> _WORK REQUEST_
In the records below, find the line with "[Menü] (356, 2472)" and the line with "Konfigurieren (242, 2562)"; return exactly those lines and every line between them.

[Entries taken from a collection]
***

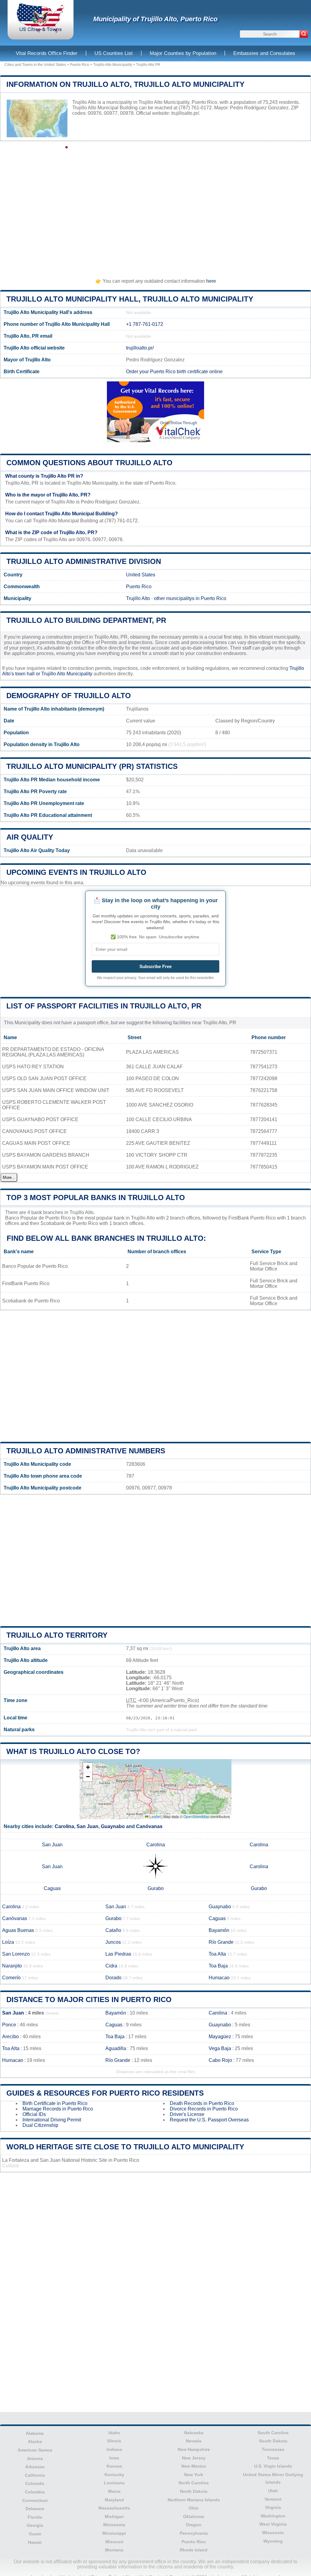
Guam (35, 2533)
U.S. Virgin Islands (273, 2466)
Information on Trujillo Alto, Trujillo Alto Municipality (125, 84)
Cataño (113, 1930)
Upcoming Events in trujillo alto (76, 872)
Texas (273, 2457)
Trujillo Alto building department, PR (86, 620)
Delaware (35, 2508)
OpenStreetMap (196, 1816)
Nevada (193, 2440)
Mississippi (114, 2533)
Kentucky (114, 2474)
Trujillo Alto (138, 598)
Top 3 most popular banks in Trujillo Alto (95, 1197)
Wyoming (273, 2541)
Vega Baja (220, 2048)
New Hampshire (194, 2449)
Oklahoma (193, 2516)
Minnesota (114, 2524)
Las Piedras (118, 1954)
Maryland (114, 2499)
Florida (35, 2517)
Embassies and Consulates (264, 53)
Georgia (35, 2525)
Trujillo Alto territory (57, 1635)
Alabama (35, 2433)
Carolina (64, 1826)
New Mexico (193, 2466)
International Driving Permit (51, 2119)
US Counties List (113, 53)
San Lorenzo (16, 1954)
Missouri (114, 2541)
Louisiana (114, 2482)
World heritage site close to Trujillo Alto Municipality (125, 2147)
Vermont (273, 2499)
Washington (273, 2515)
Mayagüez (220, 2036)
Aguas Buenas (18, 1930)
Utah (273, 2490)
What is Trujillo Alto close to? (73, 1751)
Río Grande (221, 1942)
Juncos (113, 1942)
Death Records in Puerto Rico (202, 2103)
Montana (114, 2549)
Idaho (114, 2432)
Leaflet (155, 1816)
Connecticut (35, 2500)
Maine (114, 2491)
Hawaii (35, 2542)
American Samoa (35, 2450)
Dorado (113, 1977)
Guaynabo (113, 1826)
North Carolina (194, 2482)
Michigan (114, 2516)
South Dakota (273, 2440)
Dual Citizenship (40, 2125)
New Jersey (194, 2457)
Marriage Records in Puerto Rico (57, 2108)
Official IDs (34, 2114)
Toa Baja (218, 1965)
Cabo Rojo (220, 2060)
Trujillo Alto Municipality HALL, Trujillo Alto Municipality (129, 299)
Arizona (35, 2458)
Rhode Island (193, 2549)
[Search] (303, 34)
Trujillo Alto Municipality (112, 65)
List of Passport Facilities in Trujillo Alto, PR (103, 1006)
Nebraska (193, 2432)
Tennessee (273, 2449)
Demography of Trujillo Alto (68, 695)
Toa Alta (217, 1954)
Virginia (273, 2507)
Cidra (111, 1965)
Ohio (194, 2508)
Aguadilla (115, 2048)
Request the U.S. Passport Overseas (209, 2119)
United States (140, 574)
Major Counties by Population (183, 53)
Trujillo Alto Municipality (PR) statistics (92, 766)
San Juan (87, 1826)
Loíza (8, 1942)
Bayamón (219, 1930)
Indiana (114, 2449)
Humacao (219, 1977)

***

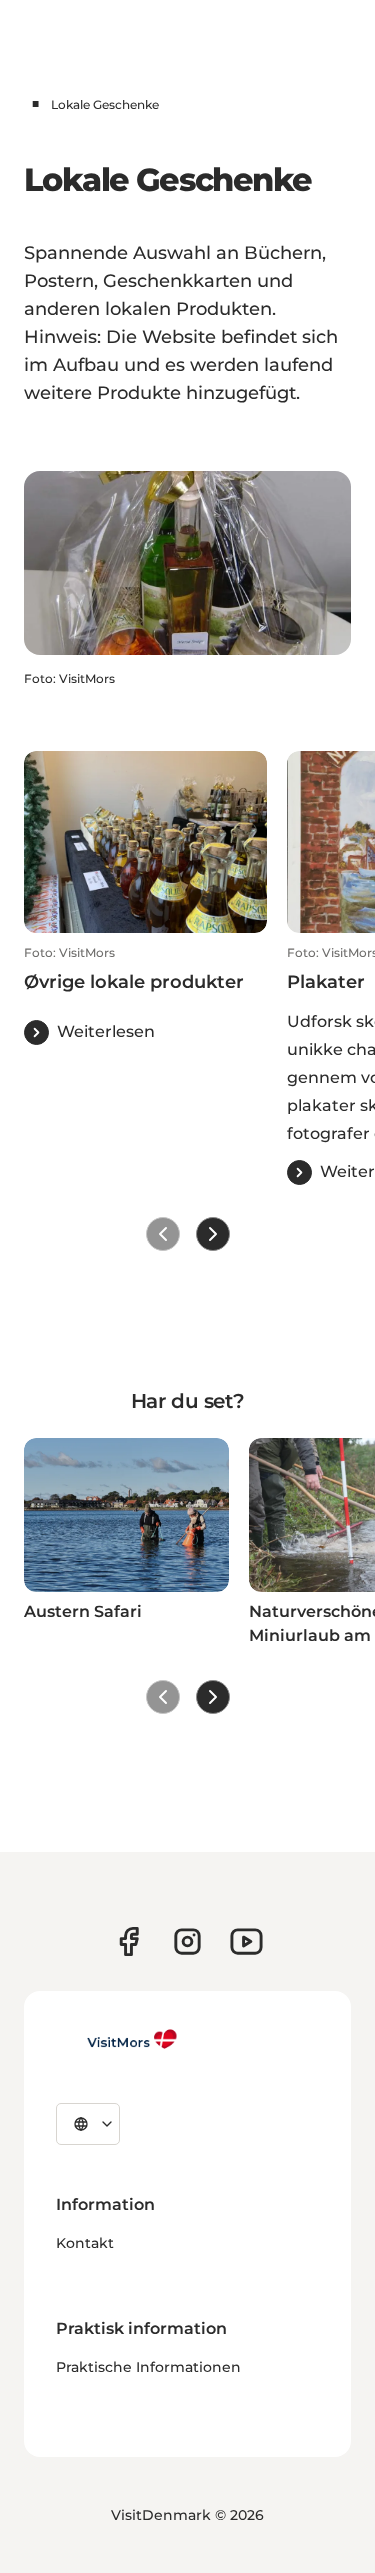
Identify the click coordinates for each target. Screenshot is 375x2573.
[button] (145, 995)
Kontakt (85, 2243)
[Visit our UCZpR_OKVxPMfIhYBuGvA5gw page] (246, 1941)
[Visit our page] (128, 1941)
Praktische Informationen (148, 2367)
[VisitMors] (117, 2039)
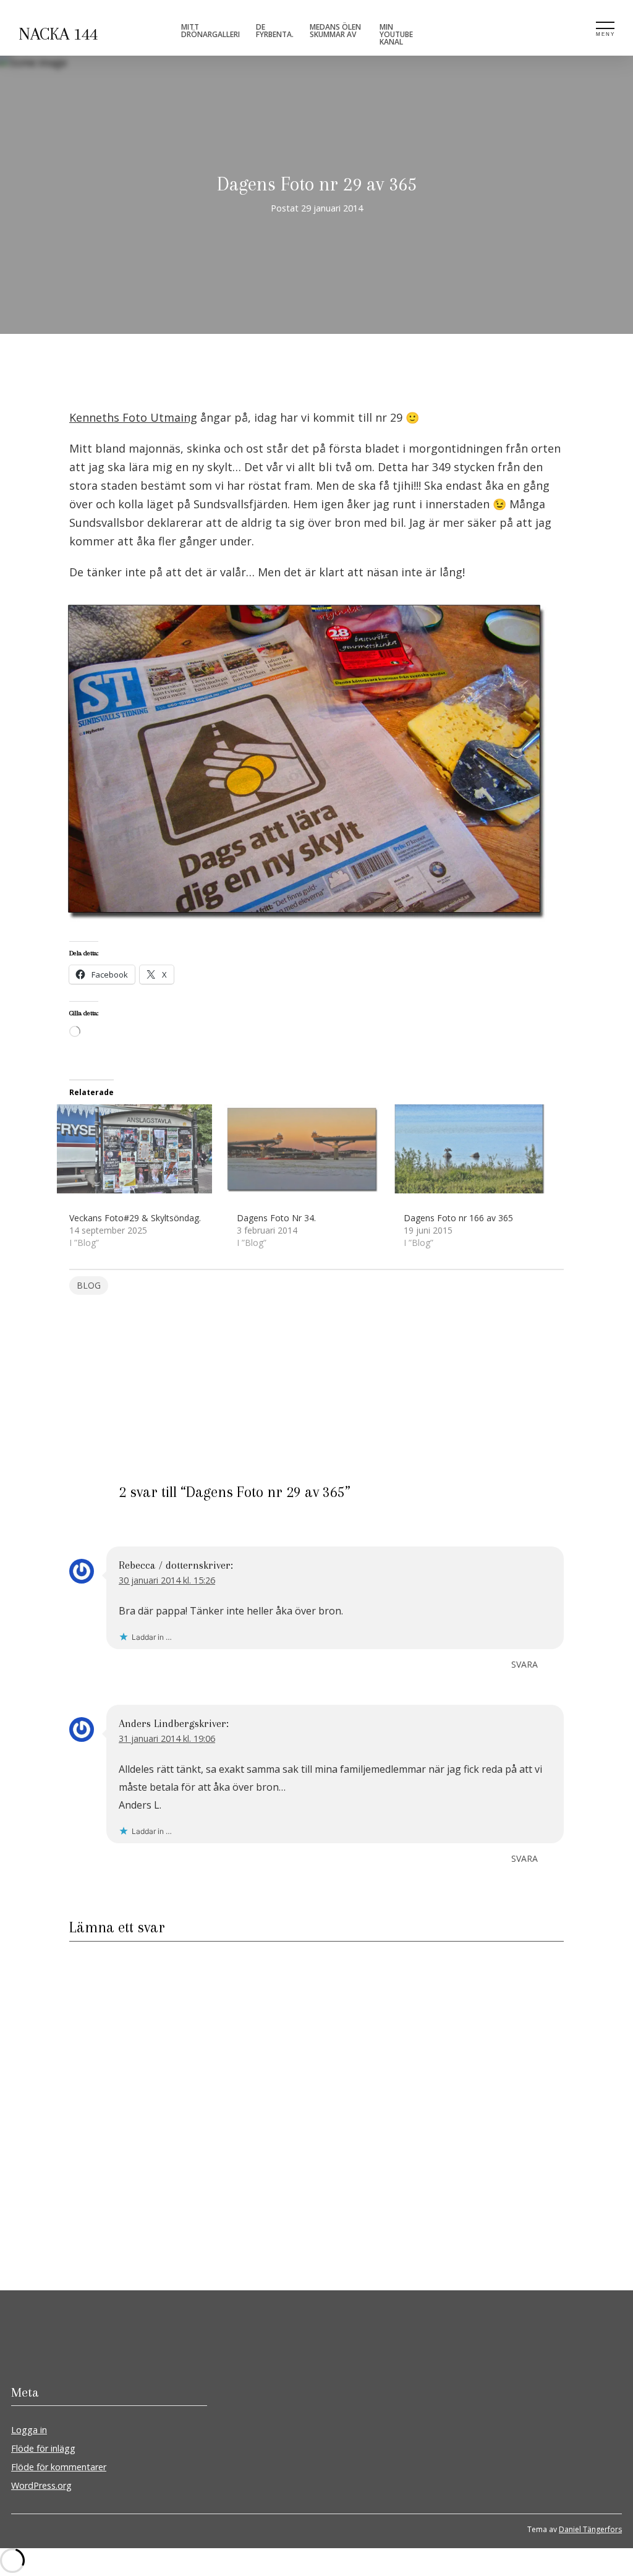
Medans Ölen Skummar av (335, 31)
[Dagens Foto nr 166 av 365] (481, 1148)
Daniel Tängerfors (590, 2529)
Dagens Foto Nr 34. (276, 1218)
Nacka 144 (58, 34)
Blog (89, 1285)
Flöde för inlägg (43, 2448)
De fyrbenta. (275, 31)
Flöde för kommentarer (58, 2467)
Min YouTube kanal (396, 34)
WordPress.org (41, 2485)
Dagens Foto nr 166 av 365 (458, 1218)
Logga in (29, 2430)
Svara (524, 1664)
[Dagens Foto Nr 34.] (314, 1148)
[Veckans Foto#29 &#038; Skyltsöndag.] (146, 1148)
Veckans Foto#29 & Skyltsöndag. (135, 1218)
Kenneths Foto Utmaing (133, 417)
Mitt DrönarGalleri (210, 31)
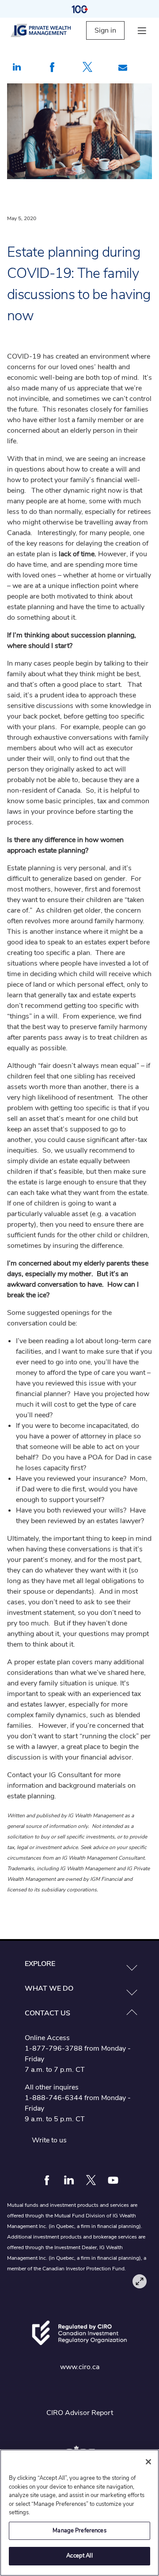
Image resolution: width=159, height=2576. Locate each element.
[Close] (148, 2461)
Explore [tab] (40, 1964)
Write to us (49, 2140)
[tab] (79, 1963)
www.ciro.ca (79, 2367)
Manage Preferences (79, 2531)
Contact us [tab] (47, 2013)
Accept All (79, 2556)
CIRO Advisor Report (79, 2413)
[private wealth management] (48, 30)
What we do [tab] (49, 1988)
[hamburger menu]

***

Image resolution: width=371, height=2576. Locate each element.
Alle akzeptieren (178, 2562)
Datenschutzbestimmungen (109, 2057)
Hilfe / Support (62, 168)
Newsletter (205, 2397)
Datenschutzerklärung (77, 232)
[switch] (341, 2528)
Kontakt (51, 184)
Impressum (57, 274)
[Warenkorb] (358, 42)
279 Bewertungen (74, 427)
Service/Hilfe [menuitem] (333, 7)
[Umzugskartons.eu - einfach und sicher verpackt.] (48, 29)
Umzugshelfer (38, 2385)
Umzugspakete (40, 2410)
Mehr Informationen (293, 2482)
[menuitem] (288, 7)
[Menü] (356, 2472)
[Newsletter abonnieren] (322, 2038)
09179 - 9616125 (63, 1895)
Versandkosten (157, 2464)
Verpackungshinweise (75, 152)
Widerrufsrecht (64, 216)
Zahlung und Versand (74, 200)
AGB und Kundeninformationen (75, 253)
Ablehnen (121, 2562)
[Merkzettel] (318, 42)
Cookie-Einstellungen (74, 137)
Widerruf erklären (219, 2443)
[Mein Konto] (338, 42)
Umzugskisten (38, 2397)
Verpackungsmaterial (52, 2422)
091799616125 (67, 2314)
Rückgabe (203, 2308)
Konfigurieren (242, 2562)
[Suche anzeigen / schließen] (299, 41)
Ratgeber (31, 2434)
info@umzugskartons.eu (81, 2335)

***

> _TASK RESPONSE_
[Menü] (356, 2472)
[Newsletter abonnieren] (322, 2038)
09179 - 9616125 (63, 1895)
Versandkosten (157, 2464)
Verpackungshinweise (75, 152)
Widerrufsrecht (64, 216)
Zahlung und Versand (74, 200)
AGB und Kundeninformationen (75, 253)
Ablehnen (121, 2562)
[Merkzettel] (318, 42)
Cookie-Einstellungen (74, 137)
Widerruf erklären (219, 2443)
[Mein Konto] (338, 42)
Umzugskisten (38, 2397)
Verpackungsmaterial (52, 2422)
091799616125 (67, 2314)
Rückgabe (203, 2308)
Konfigurieren (242, 2562)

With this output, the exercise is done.